F.M.: Durch die konkrete Gefahr behindert die Tatsache, dass wir zum „militärischen Ziel“ paramilitärischer Todesschwadronen erklärt wurden, sowohl die Arbeit der nationalen als auch der internationalen AktivistInnen. Andererseits hat der Vorfall eine neue Solidaritätswelle ausgelöst und die Überzeugung gestärkt, dass die Unterstützung der Menschenrechtsarbeit in Kolumbien sehr wichtig ist. Aber das ist eher eine theoretische Einschätzung von außen.

K.L.: Die Drohung kam in einem Moment, als nach der Ausweisung von Friederike unsere Presse- und Lobbyarbeit in Bogotá auf Hochtouren lief. Natürlich hat uns das Angst gemacht, selbst auf der Todesliste zu stehen. Die Drohung sagte deutlich: Schweigt oder wir bringen euch zum Schweigen. Eine Zeit lang waren wir fast nur noch mit uns selbst beschäftigt: Die Ausweisungen, die öffentlichen Anfeindungen und die Drohung mussten angemessen beantwortet werden und wir suchten überall nach Unterstützung. Schließlich waren wir sehr beeindruckt von der großen Solidarität: Wir haben es geschafft, eine breite Unterstützung für unsere Arbeit zu mobilisieren, so dass wir diese fortsetzen können.

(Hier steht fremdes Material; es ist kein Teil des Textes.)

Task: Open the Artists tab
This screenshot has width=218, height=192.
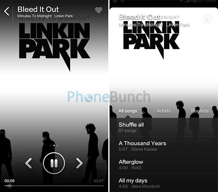Action: pyautogui.click(x=164, y=111)
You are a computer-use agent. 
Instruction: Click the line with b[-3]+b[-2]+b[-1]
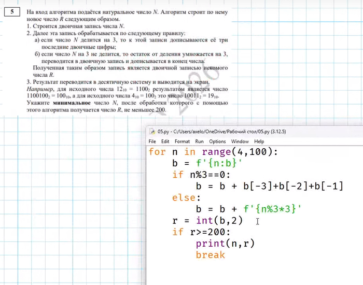(270, 186)
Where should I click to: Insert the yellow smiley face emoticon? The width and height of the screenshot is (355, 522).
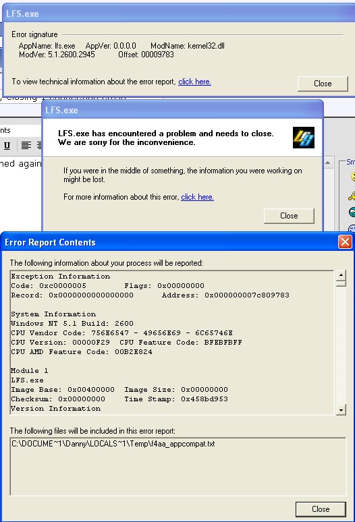(353, 177)
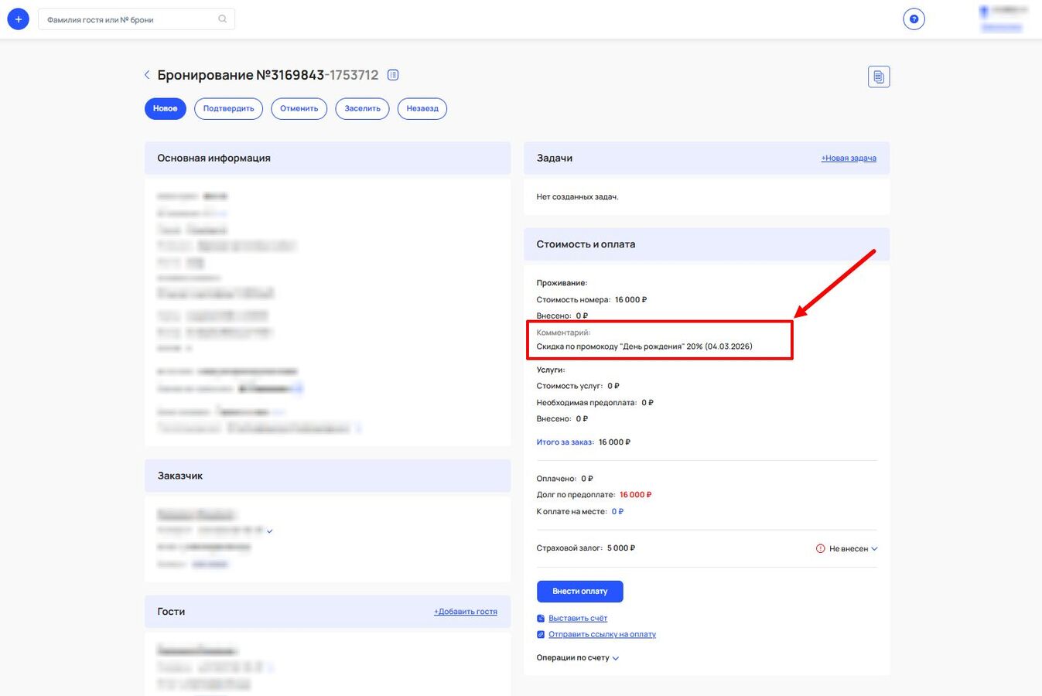Mark booking as Незаезд
This screenshot has height=696, width=1042.
click(422, 109)
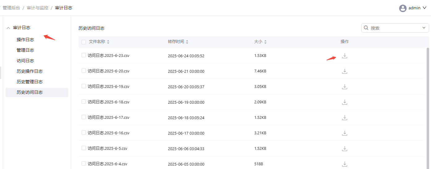Click the search magnifier icon
The height and width of the screenshot is (169, 431).
coord(366,28)

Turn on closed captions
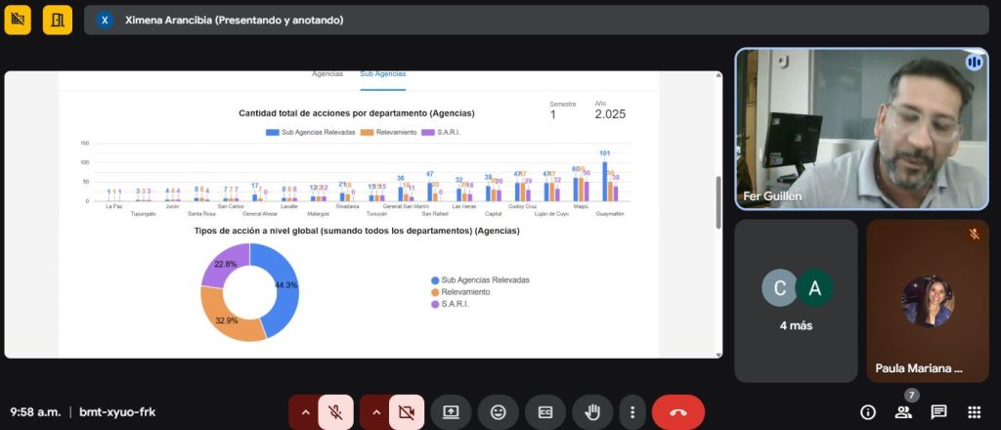545,412
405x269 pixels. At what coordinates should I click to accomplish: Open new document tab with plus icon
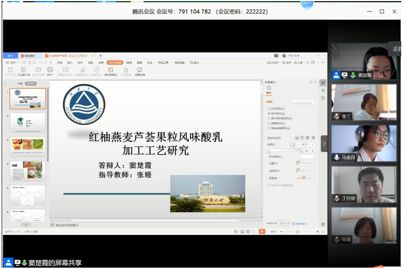[100, 56]
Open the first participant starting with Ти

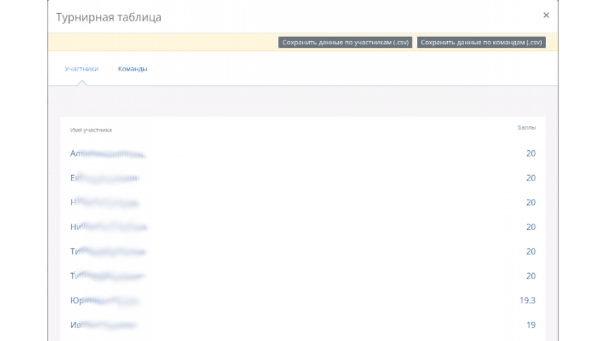(107, 251)
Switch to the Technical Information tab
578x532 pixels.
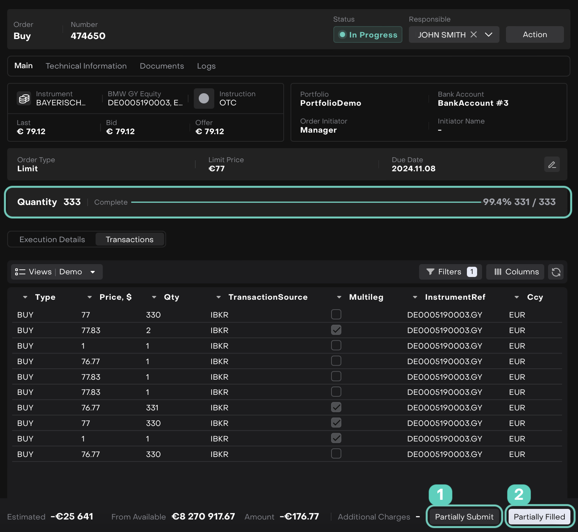86,66
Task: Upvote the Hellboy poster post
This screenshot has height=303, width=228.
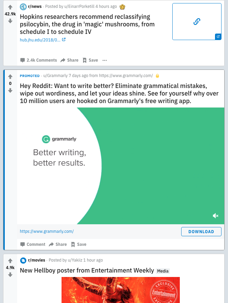Action: [10, 261]
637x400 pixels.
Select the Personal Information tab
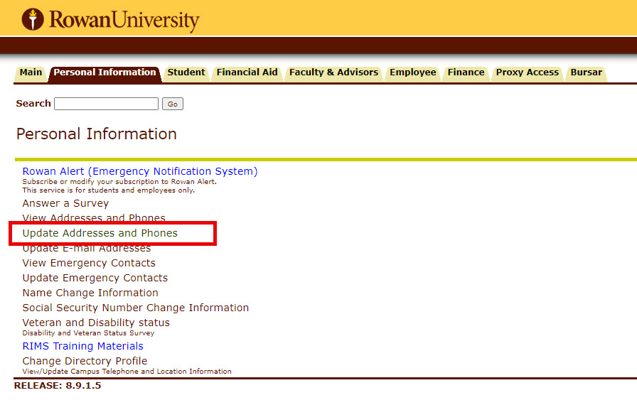105,72
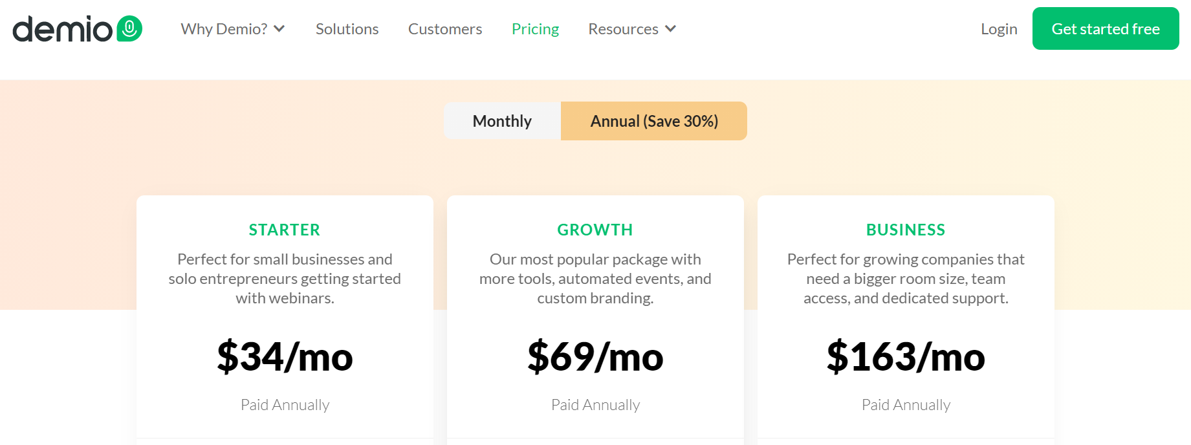Select Annual (Save 30%) billing

(x=654, y=121)
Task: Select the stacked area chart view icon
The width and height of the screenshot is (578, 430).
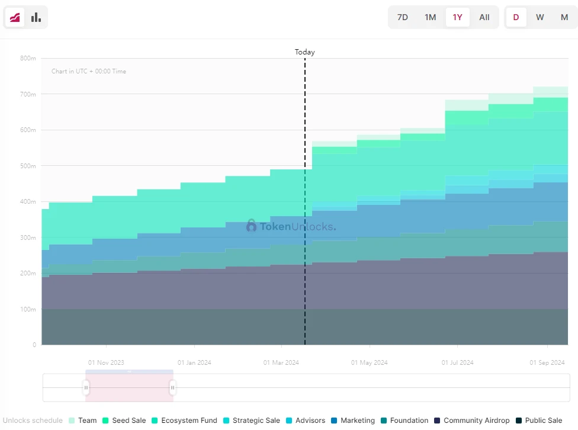Action: coord(14,17)
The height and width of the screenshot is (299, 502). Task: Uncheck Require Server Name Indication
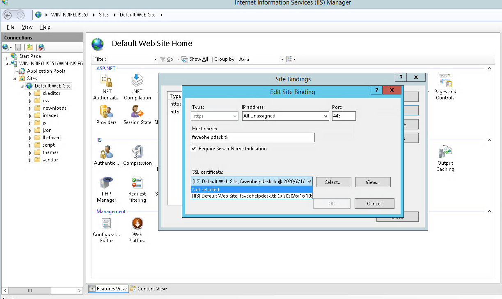194,149
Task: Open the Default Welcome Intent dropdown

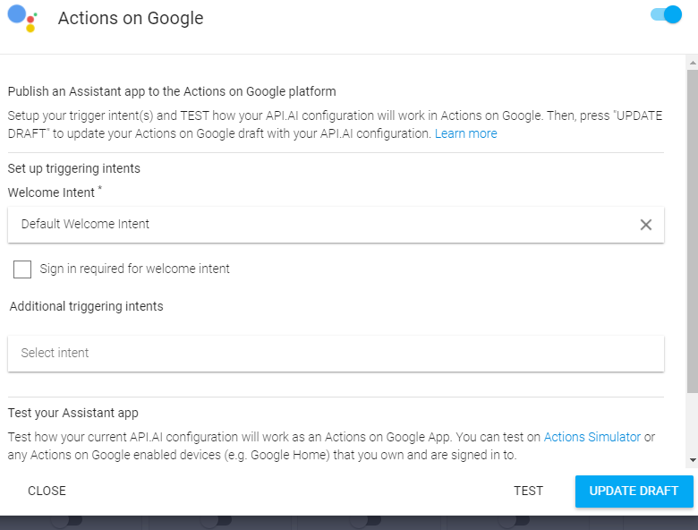Action: (336, 225)
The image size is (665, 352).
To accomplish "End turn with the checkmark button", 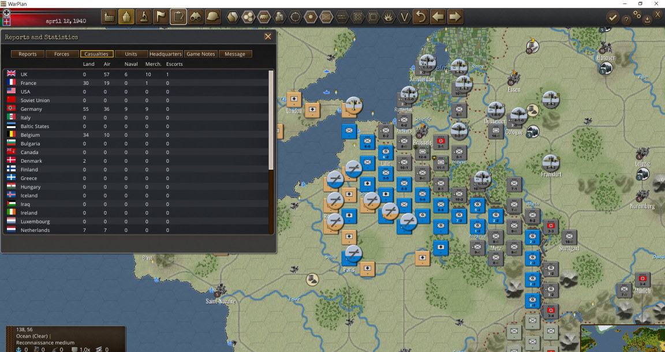I will [x=612, y=17].
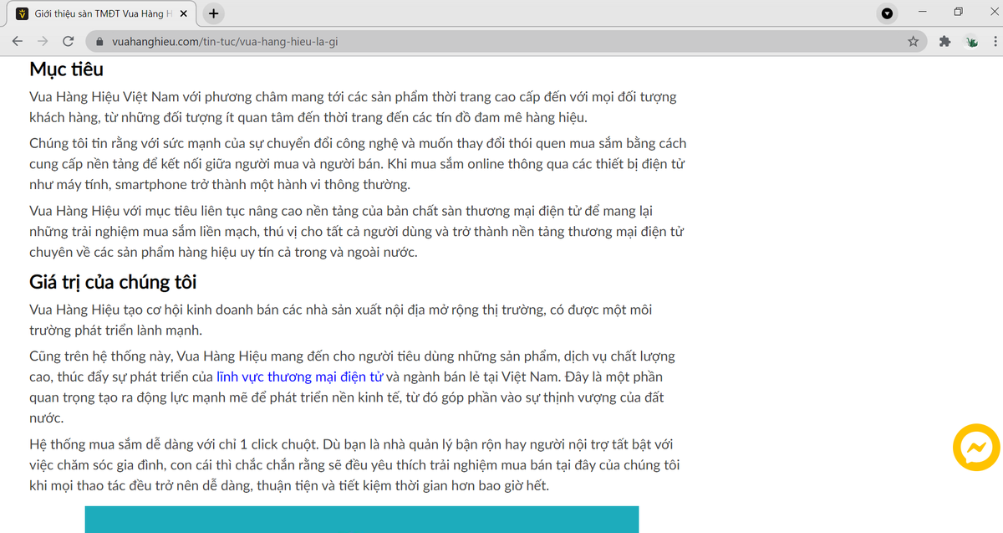Close the current browser tab
The image size is (1003, 533).
point(186,13)
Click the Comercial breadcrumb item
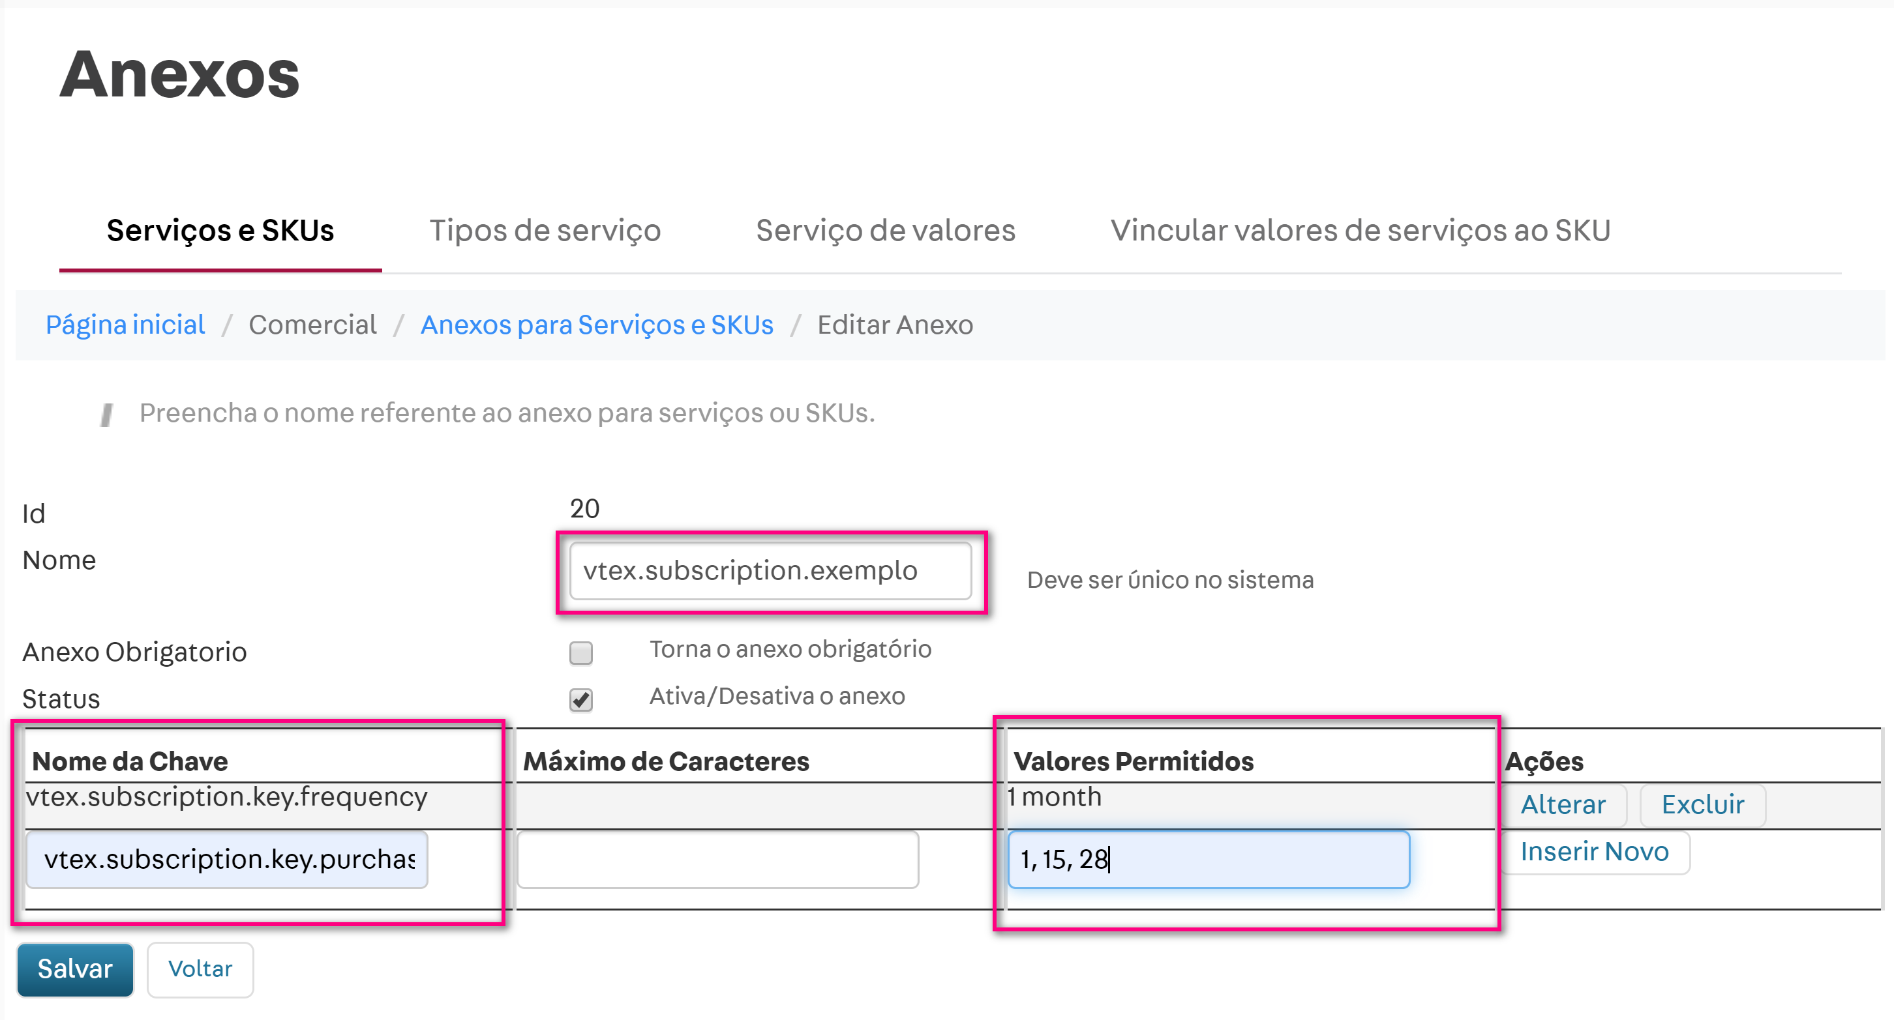 click(312, 325)
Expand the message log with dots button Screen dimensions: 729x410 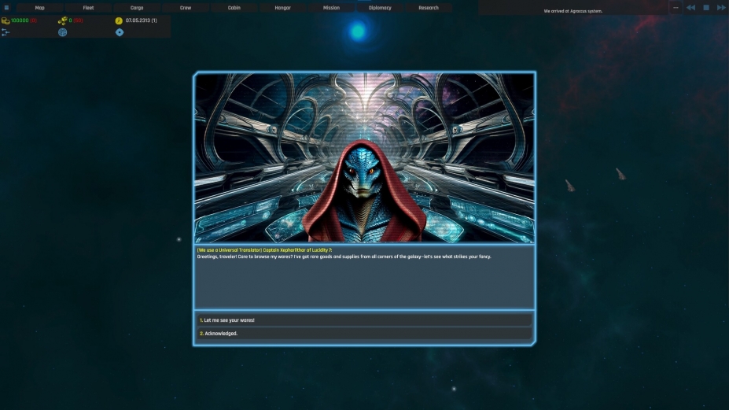click(676, 8)
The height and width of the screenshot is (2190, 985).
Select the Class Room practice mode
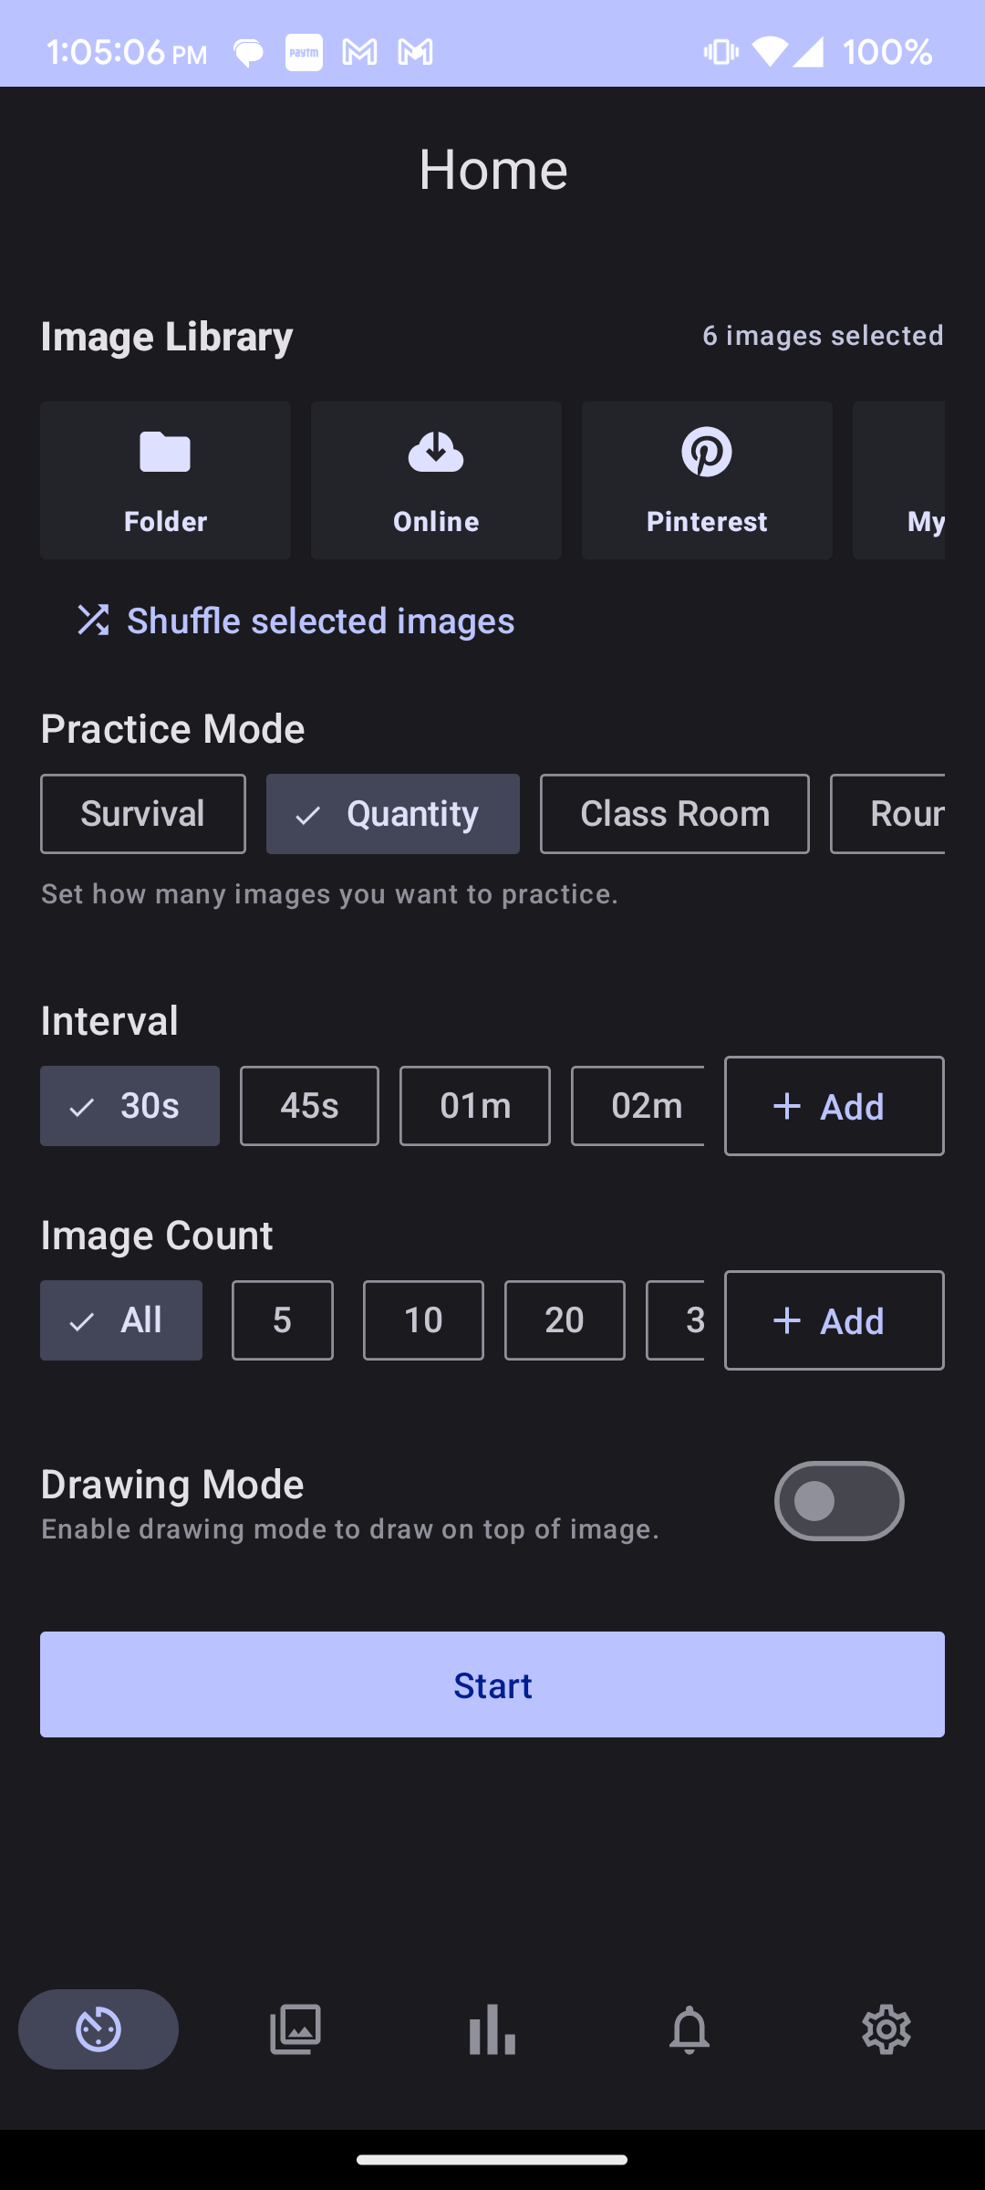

Mehr als 30 EuropaparlamentarierInnen wandten sich in einem Protestbrief an die kolumbianische Regierung, und viele in Kolumbien arbeitende Menschenrechts- und Hilfsorganisationen äußerten sich besorgt über die Ereignisse. Die deutsche Botschaft hat angeboten, uns juristisch im Fall der Todesdrohung zu unterstützen, auf diplomatischer Ebene suchte sie das Gespräch mit dem Außenministerium sowie mit der Geheimdienst- und Ausländerbehörde DAS, um über die Ausweisungen zu sprechen.